The Beloved Dead (The Arthurian Mysteries)
Could the King Arthur legend support a serial killer? Tony Hays says yes, it could.
In the third volume of his Arthurian Mysteries series, in which he entwines King Arthur’s life and ascension to power with a murder mystery, Arthur has recently been crowned the Rigotamos, the High King of all Britannia, after bringing a measure of peace and stability to Britain. He has managed to unite the warring factions of various rival tribal lords in a victorious campaign against the Saxon invaders. The crown lays uneasy however and Arthur seeks to consolidate his power.
Arthur is a fervent believer in “the Christ.” In an ill-advised attempt to banish Druidic superstition in favor of faith in God, he manages to call down a curse on his reign from a Druid priest. Simultaneously, a maiden is brutally murdered, violated and mutilated, suggesting the validity of the curse. Naturally a murder requires a detective and, sure enough, Arthur has his own private investigator, Malgwyn, also his most trusted advisor.
True to murder mystery form, Malgwyn has personal troubles: deep grief over the slaughter of his beloved wife by Saxons and a weakness for alcohol. Because Arthur saved this man’s life, though not his right arm, Malgwyn pulled himself out of a suicidal depression to assist the king for whom he has a deep love.
Before Malgwyn can begin his investigation however, he has the task of fetching and delivering Arthur’s new bride, Gwyneira, from her northern home. She is the 14-year-old daughter of a powerful lord, and the marriage is wholly political, designed to strengthen Arthur’s position. During the arduous two-week journey, two more maidens are murdered in the same gruesome manner.
A certain sort of reader cannot resist any versions of the King Arthur tale. Mr. Hays’ interpretation favors historical research and clearly presents Arthur as a real figure as opposed to a myth. The political situation of the times anchors the story, taking into account the chaos that resulted when the Romans pulled out of Britain as well as the conflict between the ancient Druidical beliefs and the new Christian faith. Ever the idealist who cares deeply for the people of his land and dreams of peace, Arthur is also portrayed as somewhat pig-headed and impetuous.
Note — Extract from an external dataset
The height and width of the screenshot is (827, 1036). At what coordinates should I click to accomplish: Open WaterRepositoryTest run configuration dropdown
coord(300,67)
The Beloved Dead is not the feminist magical mystery tour of Mists of Avalon nor is it the whimsical political satire of The Once and Future King. Though Tony Hays has been compared to Bernard Cornwell, who has also penned an Arthurian trilogy, his writing is not literary. The tone is closer to the noir style of Ed McBain or Raymond Chandler. An annoying tendency to repeat himself, for example regarding the impossibility of men understanding women, and a bleary sense of the passage of time are overcome by a satisfyingly complex story.
For those of us compelled to read any story we can get our hands on when it comes to Arthur, Guinevere, Merlin, and the rest, half the fun is comparing myriad tellings of the tale.